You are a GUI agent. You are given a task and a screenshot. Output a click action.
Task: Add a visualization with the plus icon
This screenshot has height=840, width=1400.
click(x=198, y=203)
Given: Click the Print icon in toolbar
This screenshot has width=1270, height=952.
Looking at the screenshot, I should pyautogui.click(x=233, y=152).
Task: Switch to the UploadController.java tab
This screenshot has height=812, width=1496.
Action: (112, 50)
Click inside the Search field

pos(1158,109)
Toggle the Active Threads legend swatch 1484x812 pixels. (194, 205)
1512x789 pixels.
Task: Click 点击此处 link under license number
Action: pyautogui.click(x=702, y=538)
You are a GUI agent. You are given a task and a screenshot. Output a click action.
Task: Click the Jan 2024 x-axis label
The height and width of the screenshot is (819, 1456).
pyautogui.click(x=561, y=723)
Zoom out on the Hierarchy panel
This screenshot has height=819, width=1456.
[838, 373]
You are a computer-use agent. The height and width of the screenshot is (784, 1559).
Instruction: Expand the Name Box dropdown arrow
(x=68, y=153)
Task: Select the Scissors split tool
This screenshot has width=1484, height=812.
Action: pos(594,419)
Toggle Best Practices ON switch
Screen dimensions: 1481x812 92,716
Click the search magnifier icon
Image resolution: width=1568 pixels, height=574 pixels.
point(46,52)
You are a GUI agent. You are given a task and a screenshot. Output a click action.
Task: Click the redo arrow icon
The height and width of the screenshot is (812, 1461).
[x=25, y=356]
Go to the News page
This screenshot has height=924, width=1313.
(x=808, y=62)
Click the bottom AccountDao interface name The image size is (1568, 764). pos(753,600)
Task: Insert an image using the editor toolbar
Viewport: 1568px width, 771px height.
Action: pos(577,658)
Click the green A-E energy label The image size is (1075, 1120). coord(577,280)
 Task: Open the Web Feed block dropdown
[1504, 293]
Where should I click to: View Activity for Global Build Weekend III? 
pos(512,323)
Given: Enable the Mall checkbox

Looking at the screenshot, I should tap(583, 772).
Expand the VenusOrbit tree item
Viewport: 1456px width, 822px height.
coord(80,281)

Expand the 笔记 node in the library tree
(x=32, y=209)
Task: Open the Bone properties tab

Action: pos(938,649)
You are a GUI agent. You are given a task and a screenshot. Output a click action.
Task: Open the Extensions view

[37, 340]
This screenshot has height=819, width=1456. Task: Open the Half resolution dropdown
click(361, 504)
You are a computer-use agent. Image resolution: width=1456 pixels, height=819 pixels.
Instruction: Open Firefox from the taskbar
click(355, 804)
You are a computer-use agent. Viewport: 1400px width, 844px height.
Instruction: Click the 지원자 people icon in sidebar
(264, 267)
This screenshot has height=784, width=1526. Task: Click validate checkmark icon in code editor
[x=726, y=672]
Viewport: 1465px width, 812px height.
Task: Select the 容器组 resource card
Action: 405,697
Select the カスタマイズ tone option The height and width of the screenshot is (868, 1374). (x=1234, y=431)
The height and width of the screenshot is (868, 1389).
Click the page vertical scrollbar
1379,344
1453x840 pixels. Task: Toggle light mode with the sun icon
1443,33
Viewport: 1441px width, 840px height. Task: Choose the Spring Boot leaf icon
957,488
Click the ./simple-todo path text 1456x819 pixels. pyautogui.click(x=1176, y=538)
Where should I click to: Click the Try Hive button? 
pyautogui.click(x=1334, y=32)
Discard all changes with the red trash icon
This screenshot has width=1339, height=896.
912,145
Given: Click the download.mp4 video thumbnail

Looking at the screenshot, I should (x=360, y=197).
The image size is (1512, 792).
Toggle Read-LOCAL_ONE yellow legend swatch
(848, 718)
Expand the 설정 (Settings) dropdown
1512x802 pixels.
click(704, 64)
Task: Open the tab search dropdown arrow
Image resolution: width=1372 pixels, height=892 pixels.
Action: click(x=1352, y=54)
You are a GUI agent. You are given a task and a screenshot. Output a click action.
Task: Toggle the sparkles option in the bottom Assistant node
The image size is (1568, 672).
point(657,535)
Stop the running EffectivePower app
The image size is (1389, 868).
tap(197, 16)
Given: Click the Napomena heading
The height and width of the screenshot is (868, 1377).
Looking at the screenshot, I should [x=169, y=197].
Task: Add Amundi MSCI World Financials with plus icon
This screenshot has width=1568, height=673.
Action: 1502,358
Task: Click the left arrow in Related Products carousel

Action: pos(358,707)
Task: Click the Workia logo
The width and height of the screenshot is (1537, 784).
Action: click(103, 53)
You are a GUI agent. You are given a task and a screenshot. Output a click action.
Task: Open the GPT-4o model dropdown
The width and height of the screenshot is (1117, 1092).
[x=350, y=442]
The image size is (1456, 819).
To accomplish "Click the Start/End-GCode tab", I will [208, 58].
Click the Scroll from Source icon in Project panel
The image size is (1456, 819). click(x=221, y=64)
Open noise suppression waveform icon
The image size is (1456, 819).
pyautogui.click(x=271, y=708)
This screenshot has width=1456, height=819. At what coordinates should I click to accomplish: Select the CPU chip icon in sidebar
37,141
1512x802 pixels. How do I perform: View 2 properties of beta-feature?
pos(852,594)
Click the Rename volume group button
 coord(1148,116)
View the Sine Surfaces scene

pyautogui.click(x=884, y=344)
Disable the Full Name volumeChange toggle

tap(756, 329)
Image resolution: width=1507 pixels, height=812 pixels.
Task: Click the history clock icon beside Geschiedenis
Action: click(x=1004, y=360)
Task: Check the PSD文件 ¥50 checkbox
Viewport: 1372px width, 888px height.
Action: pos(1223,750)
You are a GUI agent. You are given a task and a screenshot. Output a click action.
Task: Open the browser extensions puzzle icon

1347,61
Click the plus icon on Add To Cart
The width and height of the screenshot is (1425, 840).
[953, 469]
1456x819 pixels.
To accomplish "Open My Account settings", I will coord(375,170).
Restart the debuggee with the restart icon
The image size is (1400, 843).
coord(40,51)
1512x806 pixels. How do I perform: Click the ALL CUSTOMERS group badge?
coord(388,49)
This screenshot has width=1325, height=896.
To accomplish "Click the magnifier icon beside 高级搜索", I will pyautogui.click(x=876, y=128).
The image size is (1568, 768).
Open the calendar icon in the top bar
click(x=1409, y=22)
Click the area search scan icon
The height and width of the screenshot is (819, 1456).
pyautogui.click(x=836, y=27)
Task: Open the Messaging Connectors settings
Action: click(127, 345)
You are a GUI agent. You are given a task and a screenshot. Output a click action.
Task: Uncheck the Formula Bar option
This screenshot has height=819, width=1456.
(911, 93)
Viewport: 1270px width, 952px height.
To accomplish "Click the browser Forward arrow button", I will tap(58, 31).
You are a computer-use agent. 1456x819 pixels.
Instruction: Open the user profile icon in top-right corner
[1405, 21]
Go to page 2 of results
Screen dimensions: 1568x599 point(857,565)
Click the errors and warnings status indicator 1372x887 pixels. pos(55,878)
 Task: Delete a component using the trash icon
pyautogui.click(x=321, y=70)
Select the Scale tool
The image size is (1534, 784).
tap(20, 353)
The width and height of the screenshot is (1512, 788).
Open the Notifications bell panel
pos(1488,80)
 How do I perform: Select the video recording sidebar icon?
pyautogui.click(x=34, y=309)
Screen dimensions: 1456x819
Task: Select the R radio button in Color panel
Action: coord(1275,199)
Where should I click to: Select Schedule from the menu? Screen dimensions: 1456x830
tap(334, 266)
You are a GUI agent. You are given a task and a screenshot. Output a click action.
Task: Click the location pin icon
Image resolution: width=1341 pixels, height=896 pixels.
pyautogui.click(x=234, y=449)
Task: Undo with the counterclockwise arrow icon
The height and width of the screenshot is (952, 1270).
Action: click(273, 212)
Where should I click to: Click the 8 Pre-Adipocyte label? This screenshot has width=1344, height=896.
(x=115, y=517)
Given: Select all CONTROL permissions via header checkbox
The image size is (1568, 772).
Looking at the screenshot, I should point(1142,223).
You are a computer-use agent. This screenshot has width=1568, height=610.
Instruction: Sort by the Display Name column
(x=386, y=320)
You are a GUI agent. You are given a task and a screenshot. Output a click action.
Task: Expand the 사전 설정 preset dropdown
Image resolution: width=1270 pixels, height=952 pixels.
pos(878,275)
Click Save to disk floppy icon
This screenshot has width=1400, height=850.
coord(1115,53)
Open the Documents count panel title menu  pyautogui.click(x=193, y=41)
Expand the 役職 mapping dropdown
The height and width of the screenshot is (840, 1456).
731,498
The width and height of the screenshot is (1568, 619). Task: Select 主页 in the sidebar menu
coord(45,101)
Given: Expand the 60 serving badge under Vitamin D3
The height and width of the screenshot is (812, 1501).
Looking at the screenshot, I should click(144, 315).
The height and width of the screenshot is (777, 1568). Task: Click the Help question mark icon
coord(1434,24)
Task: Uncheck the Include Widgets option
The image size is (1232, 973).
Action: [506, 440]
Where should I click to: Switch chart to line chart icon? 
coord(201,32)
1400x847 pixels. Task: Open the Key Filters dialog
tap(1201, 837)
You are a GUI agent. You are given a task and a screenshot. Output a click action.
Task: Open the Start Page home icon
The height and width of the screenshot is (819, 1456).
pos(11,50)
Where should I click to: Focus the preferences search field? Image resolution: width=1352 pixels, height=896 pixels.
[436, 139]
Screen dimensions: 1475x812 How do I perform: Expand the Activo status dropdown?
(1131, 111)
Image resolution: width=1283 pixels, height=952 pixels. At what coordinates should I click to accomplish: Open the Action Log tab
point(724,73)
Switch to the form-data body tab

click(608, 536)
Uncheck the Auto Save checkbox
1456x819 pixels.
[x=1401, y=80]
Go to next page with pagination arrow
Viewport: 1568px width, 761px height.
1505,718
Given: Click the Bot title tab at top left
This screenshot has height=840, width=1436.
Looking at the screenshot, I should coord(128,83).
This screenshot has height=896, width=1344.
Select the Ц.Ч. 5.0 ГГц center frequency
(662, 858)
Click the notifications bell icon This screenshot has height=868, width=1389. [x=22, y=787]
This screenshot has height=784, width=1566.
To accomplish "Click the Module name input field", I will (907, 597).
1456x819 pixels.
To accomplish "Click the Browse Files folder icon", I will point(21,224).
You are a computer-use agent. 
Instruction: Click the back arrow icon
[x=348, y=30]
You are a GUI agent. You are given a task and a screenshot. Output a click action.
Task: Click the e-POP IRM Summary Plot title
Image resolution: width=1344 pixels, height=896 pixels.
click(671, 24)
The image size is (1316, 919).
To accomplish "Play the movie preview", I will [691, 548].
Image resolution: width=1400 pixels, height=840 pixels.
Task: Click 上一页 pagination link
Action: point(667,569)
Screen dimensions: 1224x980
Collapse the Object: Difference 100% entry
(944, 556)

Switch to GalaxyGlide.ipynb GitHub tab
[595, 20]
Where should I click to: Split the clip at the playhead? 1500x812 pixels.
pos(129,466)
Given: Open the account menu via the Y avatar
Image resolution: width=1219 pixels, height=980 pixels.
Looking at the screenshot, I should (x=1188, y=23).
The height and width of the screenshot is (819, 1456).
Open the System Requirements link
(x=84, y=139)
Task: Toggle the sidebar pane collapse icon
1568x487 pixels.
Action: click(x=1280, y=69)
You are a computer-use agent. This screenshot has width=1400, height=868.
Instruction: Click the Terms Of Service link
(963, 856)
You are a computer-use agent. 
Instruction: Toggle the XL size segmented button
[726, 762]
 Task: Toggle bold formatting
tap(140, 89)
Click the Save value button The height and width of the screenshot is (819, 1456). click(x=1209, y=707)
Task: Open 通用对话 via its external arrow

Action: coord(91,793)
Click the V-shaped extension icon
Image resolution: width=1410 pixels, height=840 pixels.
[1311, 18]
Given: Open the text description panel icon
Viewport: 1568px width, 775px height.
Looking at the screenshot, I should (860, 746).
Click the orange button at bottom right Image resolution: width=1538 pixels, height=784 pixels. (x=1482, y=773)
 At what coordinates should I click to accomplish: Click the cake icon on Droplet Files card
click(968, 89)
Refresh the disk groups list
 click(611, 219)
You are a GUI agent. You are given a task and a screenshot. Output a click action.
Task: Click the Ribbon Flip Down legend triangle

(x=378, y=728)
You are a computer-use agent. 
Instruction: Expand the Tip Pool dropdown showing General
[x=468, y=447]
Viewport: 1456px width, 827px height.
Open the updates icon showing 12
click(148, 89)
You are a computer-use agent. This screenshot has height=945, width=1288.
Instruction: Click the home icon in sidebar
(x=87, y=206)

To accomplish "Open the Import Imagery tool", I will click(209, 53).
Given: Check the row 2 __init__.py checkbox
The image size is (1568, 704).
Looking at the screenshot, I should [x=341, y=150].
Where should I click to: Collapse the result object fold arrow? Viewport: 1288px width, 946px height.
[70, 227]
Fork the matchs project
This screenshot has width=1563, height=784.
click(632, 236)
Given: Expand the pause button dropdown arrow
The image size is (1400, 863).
::::::
TASK:
Look above for the line containing "Click Save to disk floppy icon". Output from there through the line containing "Given: Expand the 60", exactly and inclusively.

EXERCISE ANSWER:
Click Save to disk floppy icon
This screenshot has width=1400, height=850.
coord(1115,53)
Open the Documents count panel title menu  pyautogui.click(x=193, y=41)
Expand the 役職 mapping dropdown
The height and width of the screenshot is (840, 1456).
731,498
The width and height of the screenshot is (1568, 619). Task: Select 主页 in the sidebar menu
coord(45,101)
Given: Expand the 60 serving badge under Vitamin D3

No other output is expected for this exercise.